Sunday, March 27, 2011

Poppy Lemon Cake

Another Smitten Kitchen heart attack on a plate.

Poppy Seed Lemon Cake
Adapted, barely, from Kurt Gutenbrunner via Food & Wine
As excited as I was about finally finding this recipe as I set about baking it I was consumed with doubt. “Only two-thirds of a cup of sugar? A half cup of flour to eight yolks and one whole egg? How can this work? This will never work. I shouldn’t make this. I hate throwing nearly a dozen eggs out, and the skins of two gorgeous organic lemons…” Fortunately I eventually shut up and can assure you, this is the cake I’d been looking for all along: a zillion tiny cracking poppy seeds, fragrant with lemon and loud with butter.
Yes, I reversed the “lemon” and “poppy seed” in the title as I was convinced that the emphasis was on the wrong sylable, as they say.
2/3 cup sugar
8 large egg yolks
1 large whole egg
1 1/2 tablespoons finely grated lemon zest (from 2 lemons)
1/2 cup all-purpose flour
1/2 cup cornstarch
Pinch of salt (edited to add this)
2 sticks (1/2 pound) unsalted butter, melted and cooled a bit
1/2 cup poppy seeds (I got this from one 3-ounce spice bottle)
Preheat the oven to 325°F Butter and flour an 8-inch* fluted Bundt or tube pan generously. (This cake very much wants to stick. Don’t let it!) Butter the dull side of a 10-inch piece of foil.
* I only had a 10-inch and it worked fine; the cake was done about 10 minutes sooner.
In the bowl of an electric mixer fitted with the whisk, beat the sugar with the egg yolks and whole egg at medium-high speed until the mixture is pale yellow and very fluffy, about 8 minutes. Beat in the lemon zest. Sift the flour and cornstarch over the egg mixture and fold in along with the pinch of salt with a rubber spatula. At medium speed, beat in the butter, then beat in the poppy seeds.
Pour the batter into the prepared pan and cover tightly with the buttered foil. Bake for 45 minutes, or until the cake pulls away from the side of the pan and a cake tester inserted in the center of the cake comes out clean. Remove the foil and let the cake cool in the pan on a rack for 15 minutes.
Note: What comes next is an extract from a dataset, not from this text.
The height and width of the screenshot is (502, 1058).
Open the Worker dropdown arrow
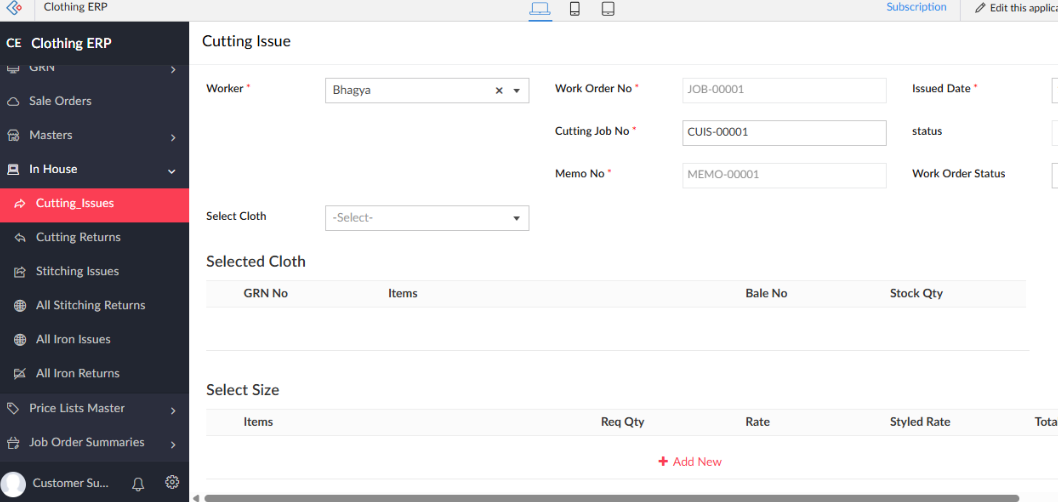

Invert the cake onto the rack and let cool completely before serving, at least 30 minutes.
Do ahead: The cake can be wrapped in plastic and foil and left at room temperature for up to 3 days.

Saturday, March 26, 2011

Lemon cream spaghetti

Smitten kitchen's lemon cream spaghetti
3 lemons' juice
1 tbsp lemon zest
1/4 c cream
1/4 c olive oil
1c pasta water
1/2c parmesan
Shredded basil

1 pound spaghetti or linguine
3 lemons
1/4 cup extra virgin olive oil , plus additional for serving
1/4 cup heavy cream
1 ounce finely grated Parmesan cheese (about 1/2 cup), plus additional for serving
Ground black pepper
Small handful fresh basil, shredded

- Cook linguine or spaghetti in well-salted water to your al dente tastes in a large, wide-bottomed pot. (You’ll have fewer dishes to wash if you use this pot to assemble the dish as well.)
While pasta is cooking . . .
- Zest lemons until you have a little shy of a tablespoon of zest. Juice lemons — you’ll have anywhere from 1/3 to 1/2 cup lemon juice.
- Drain pasta, reserving 1 1/2 cups of pasta cooking water.
- Boil the olive oil, cream, zest and 1 cup of the reserved pasta water together for two minutes over high heat. - Return pasta to pot and stir until coated.
- Add the cheese and 1/4 cup lemon juice and toss, toss, toss everything together.
- Add more pasta water, 1/4 cup at a time, if you’d like your dish a little looser. Quickly taste a strand of pasta and see if you want to add the remaining lemon juice (we did). Stir in basil or arugula and season generously with salt and pepper.
Serve immediately, drizzling individual portions with a bit of extra olive oil and sprinkling with extra Parmesan. cheese


Caramelized onion sausage pizza

Thursday, March 24, 2011

7 day rain cream scones

Thanks again smittenkitchen.  This rain better end before I gain 20 pounds!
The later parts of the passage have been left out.